PAGE:
****************

I think boardwalks are our favorites! This is at Lake Ashby in New Smyrna Beach, Florida.

Table of Contents

Two young boys stand just off the trail in the woods while holding branches at Deep Creek Preserve in New Smyrna Beach, Florida.
My oldest, when he was tiny, playing with his friend on a dry and flat trail at Deep Creek Preserve in New Smyrna Beach, Florida.

Florida Fun Facts

  • Florida stretches nearly 450 miles from top to bottom – that’s a lot of ground to cover!
  • We’ve got two time zones and two climates – talk about variety!
  • With the longest coastline in the contiguous US, you’re always close to the beach.
  • You’re never more than 60 miles from saltwater – ocean vibes all the time!
  • Explore 175 state parks and 9,200 miles of trails – adventure awaits!
  • Water lovers, rejoice! We’ve got 700 freshwater springs and 4,000 miles of paddling routes.
  • Everglades National Park is the largest subtropical wilderness in the US – wild and wonderful!

All-Weather Gear

Carry water for the whole family. Staying hydrated is critical for hotter days and high exertion. 

Consider a portable water filter. If you run out of water on your trek, you can always filter the water you find. I tested one and wrote about it here

Florida is sunny 230 days out of the year. Wear sunscreen or protective clothing to prevent sun damage to your family’s skin. 

Lip balm with SPF protects lips and keeps them nice and healthy all year, including crack-free on cold days. 

A brimmed hat and sunglasses can also help protect little faces and eyes from the sun.

It’s also a good idea to have a first aid kit. We have had several over the years. The trickiest thing about a kit is remembering to check the contents for expiration dates

Two older kids and a German Shepherd hiking on a boardwalk, through oaks, palms, and cypress trees, that leads to Old Methuselah, a 500-year-old bald cypress, at DeLeon Springs State in DeLeon Springs, Florida.
This was a very chill walk in the shade on a cool day. So, we didn’t have much hiking gear at all.

How to Avoid Bug Bites

If you hike during peak mosquito season, which runs from July to October, you’ll want to protect yourself with repellent. My favorite natural mosquito repellent is made locally, smells great, and actually works!

Don’t forget about the “famous” no-see-ums; they also bite!! 

Remember that mosquitos and no-see-ums can be present throughout the year in the woods and near the water.

In addition to flying biting bugs, Florida has plenty of ticks. We use Off! Deep Woods Tick Repellent. It’s gross, but not as gross as searching for ticks all over your body and your family.

****************

GIVEN MATERIAL:
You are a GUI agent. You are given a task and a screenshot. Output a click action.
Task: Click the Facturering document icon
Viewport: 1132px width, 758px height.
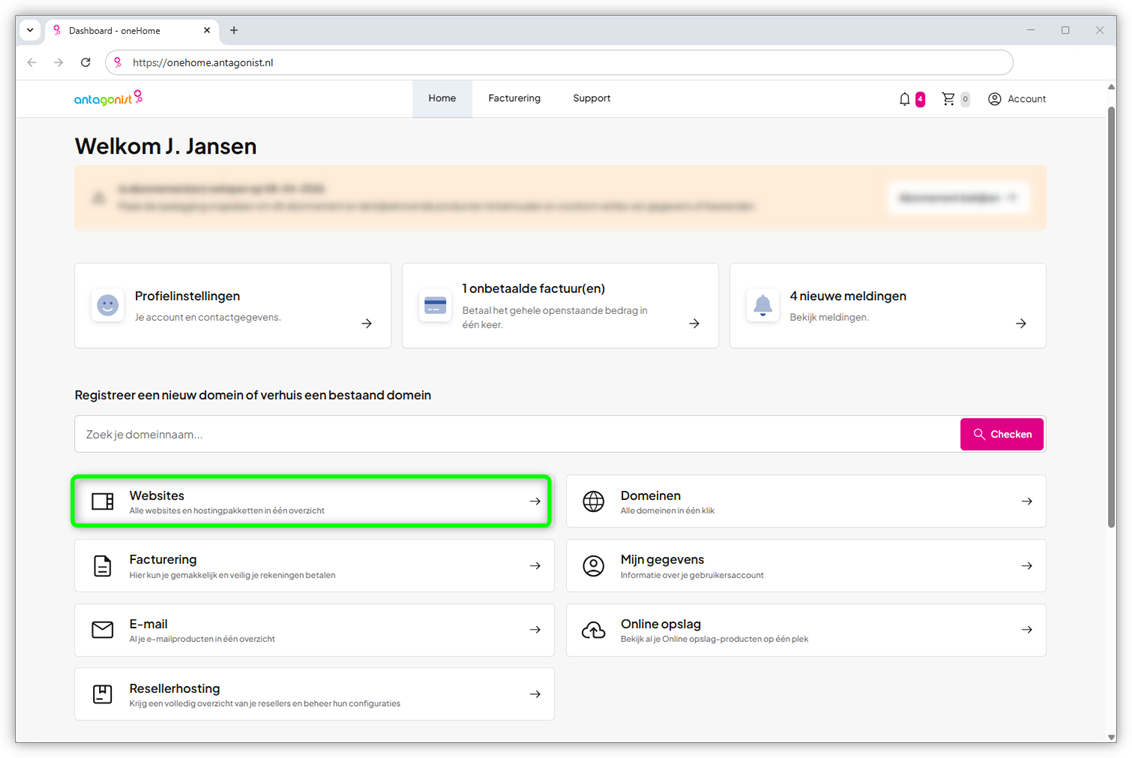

****************

REQUIREMENT 1: In the Florida hiking text, rewrite the paragraph that begins "If you hike during peak mosquito season" more briefly, keeping its main facts.
REQUIREMENT 2: Summarize the Florida hiking text in two sentences.
REQUIREMENT 3: Continue the Florida hiking text from its last sentence.

EXPECTED ANSWER 1: Use repellent when hiking in peak mosquito season, July to October. The writer's favorite is a locally made natural repellent that smells great and works.

EXPECTED ANSWER 2: Florida has the longest coastline in the contiguous US, 175 state parks, 9,200 miles of trails, and 700 freshwater springs. For family hikes, the text recommends carrying water, sun protection, and a first aid kit, and using repellent against mosquitoes, no-see-ums, and ticks.

EXPECTED ANSWER 3:
You can get a complete list of biting bugs on the Wander Wisdom site

Florida’s Wildlife

Florida is also home to 269 wildlife species only found here, such as the Florida scrub jay, the Key deer, and the Florida wild turkey. 

The state also has plenty of cute squirrels, deer, majestic herons, and large predators such as black bears and alligators

In general, if there are woods, there are black bears; if there is water, there are alligators. According to the Florida Fish and Wildlife Conservation Commission (FWC), about 4,050 black bears live in Florida. The FWC also estimates there are 1.3 million alligators in Florida. 

A pigmy rattlesnake coiled in fallen oak leaves in full sunlight on the edge of the Buncombe Hill Hiking Trail in the Tiger Bay State Forest in Daytona Beach, Florida.
We saw a pigmy rattlesnake while hiking the Buncombe Hill Hiking Trail in the Tiger Bay State Forest in Daytona Beach, Florida.

Wildlife Safety Tips

Please research the wildlife before exploring wooded paths. The National Forests in Florida website has simple wildlife safety tips.  

In all our years of hiking in Florida, we have only seen snakes, turtles, tortoises, birds, and, when near water, alligators. All of them preferred to flee rather than come near us. 

For their safety, make sure that your children know to react calmly in wildlife encounters. Know what wildlife you might encounter in the area you are wandering so you can prepare yourself and your kids.

Our kids grew up on the trails, but we always have a safety talk before we head out. We’ve had wildlife encounters, and they have handled them well – staying calm, alert, and at a safe distance. 

Gear to Protect You on Your Hikes

Whenever my family and I explore the woods, we wear bells and carry walking sticks and bear spray

Bells

The bells will ensure that wild predators hear you. You don’t want to startle them. 

Our bear bells can attach to shoes, backpacks, or clothing with hook-and-loop fasteners. You can also quiet the bells *by using a built-in magnet* so they don’t jingle before you get on the trail.  

Sticks and Bear Spray

A walking stick and bear spray are both weapons that can be used on various animals if you find yourself in danger. Be careful with bear spray; you can hurt yourself with it if it blows into your eyes. 

We have never had to use them, but they are good to have in case of an encounter with dangerous wildlife. 

Hiking vs. Nature Walks

Florida has more than 5,000 hiking trails, so there are plenty to choose from, regardless of age, fitness level, and mobility. 

Even though many trails in Florida are more like nature walks, I’m calling them hikes. Some folks might not call them that since none of these treks scale mountains or go along cliffs, and some paths double as logging roads. 

Florida’s highest elevation is 345 feet (Britton Hill), and some areas are below sea level.

While routes are primarily flat, they offer a variety of habitats and different vista opportunities.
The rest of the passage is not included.